→ Your instructions
Transcribe exactly, and only, the lines running from the one with "The height and" to the end of the entries below, both included, without any pictures.

→ Dataset excerpts
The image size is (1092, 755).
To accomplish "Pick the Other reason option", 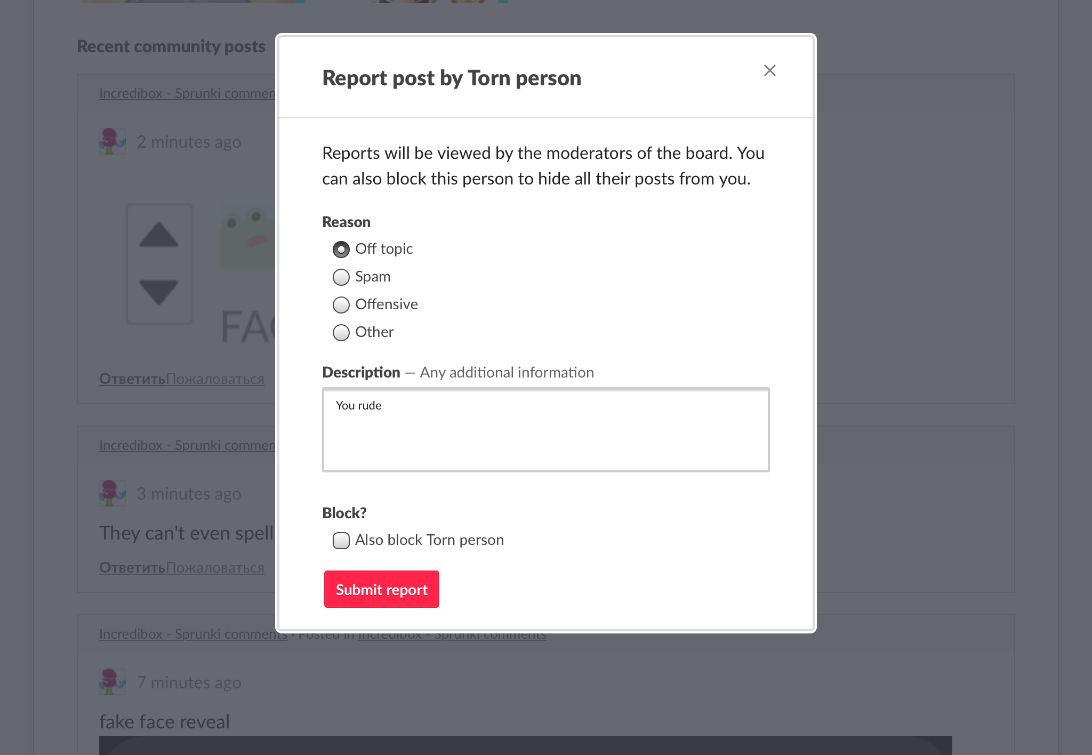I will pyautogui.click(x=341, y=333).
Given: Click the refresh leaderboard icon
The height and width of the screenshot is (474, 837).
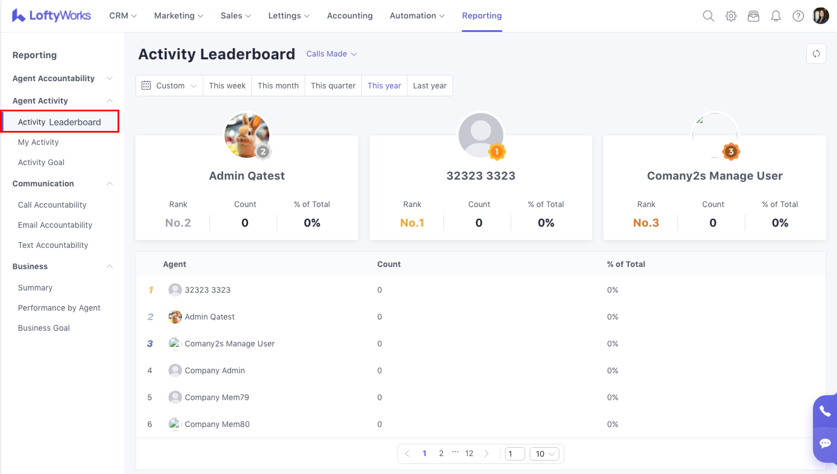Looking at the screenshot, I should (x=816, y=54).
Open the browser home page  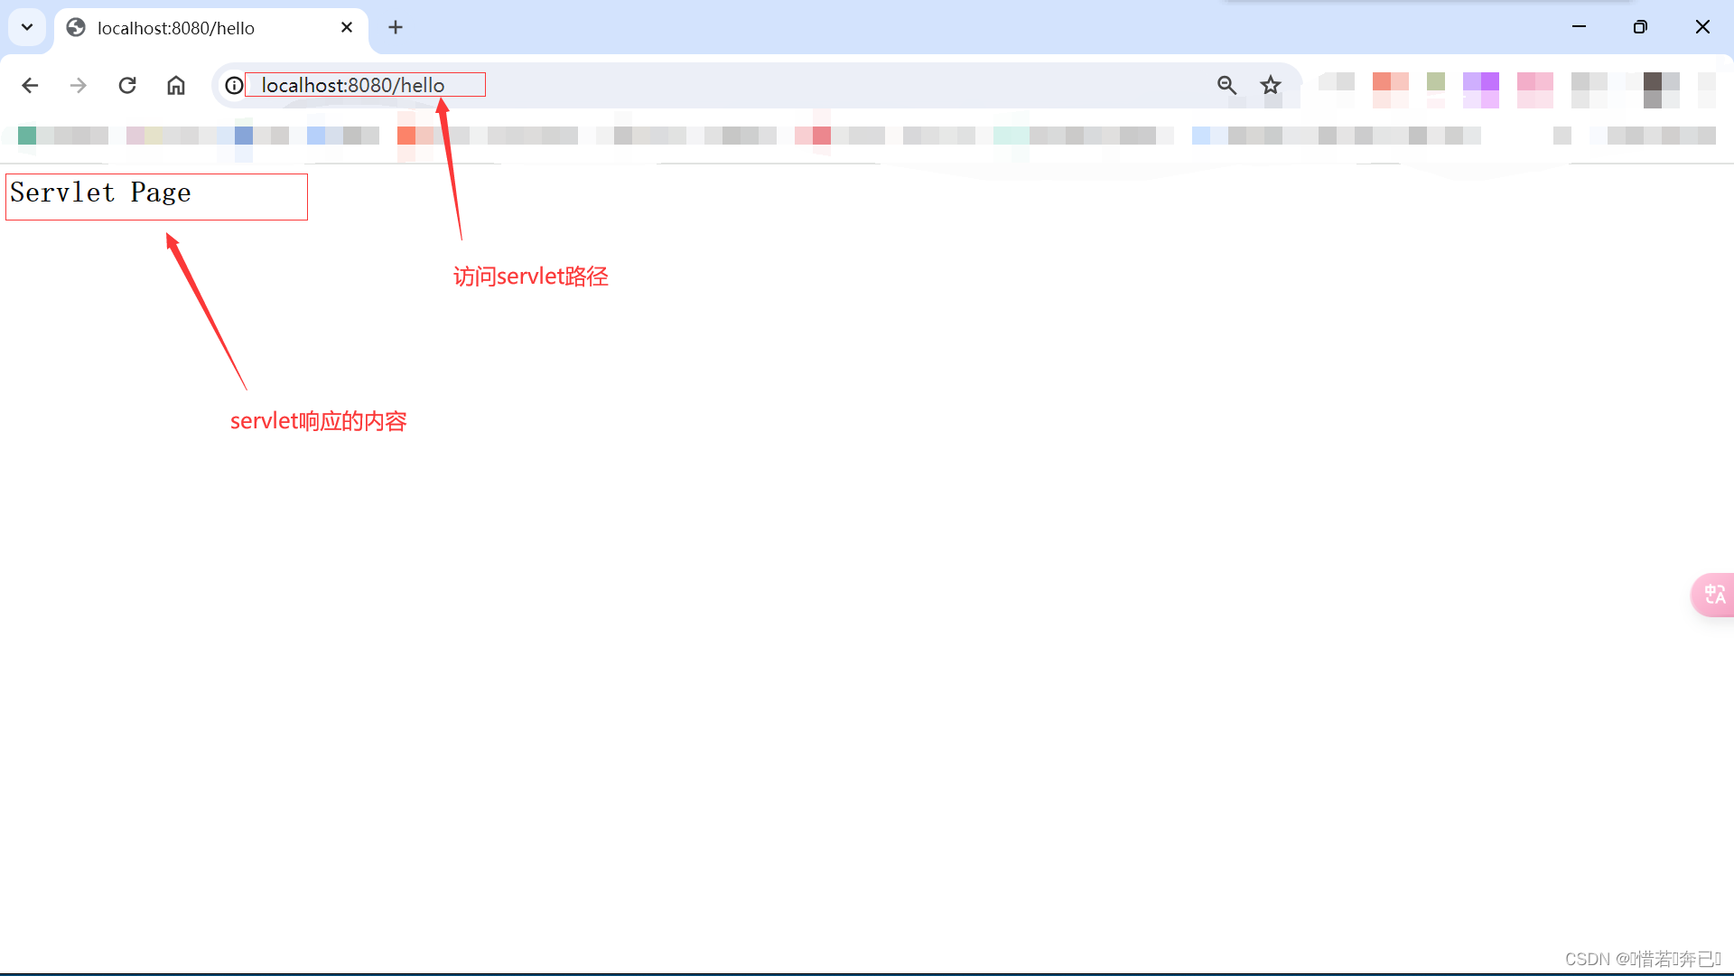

→ Expected answer
The height and width of the screenshot is (474, 837).
Looking at the screenshot, I should (x=816, y=54).
Open the browser home page  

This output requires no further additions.